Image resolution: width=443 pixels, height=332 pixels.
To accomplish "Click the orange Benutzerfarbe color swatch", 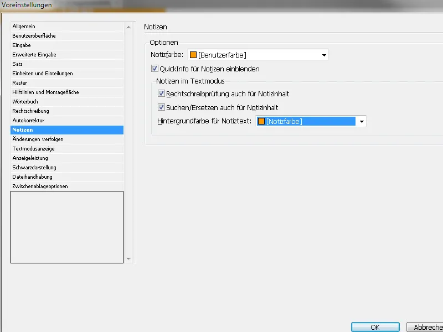I will coord(193,55).
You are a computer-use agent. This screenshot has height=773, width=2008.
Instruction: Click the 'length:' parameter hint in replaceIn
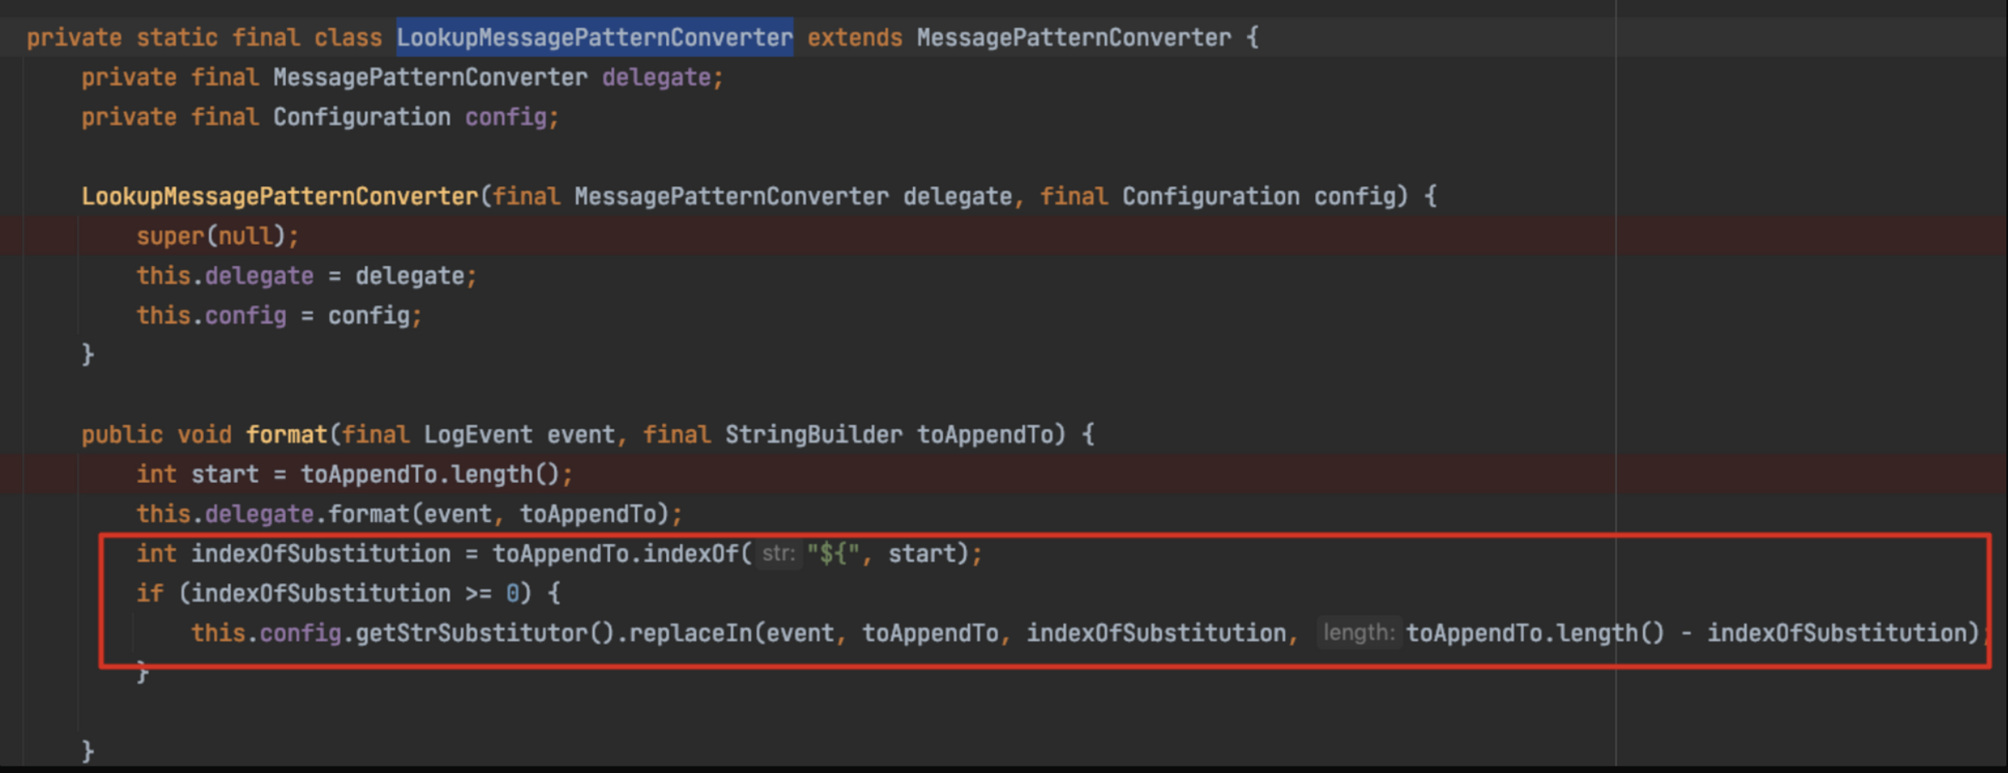point(1357,633)
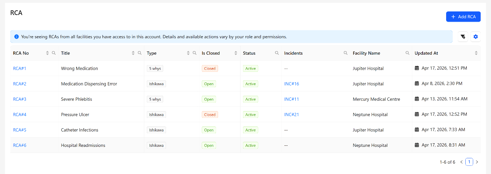
Task: Click the Add RCA button
Action: (x=463, y=17)
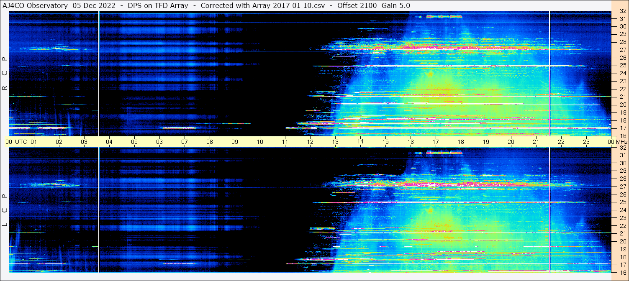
__________________________________________________
Request: Please replace "screenshot" with "image" in everything from the line containing "You are a computer-use" down to the end of the rows, changing nothing else. Give only those lines and leave the pictures out.

Reply to the task:
You are a computer-use agent. This image has height=773, width=2008.
Instruction: Click the 'length:' parameter hint in replaceIn
point(1357,633)
Task: Click the Add RCA button
Action: (x=463, y=17)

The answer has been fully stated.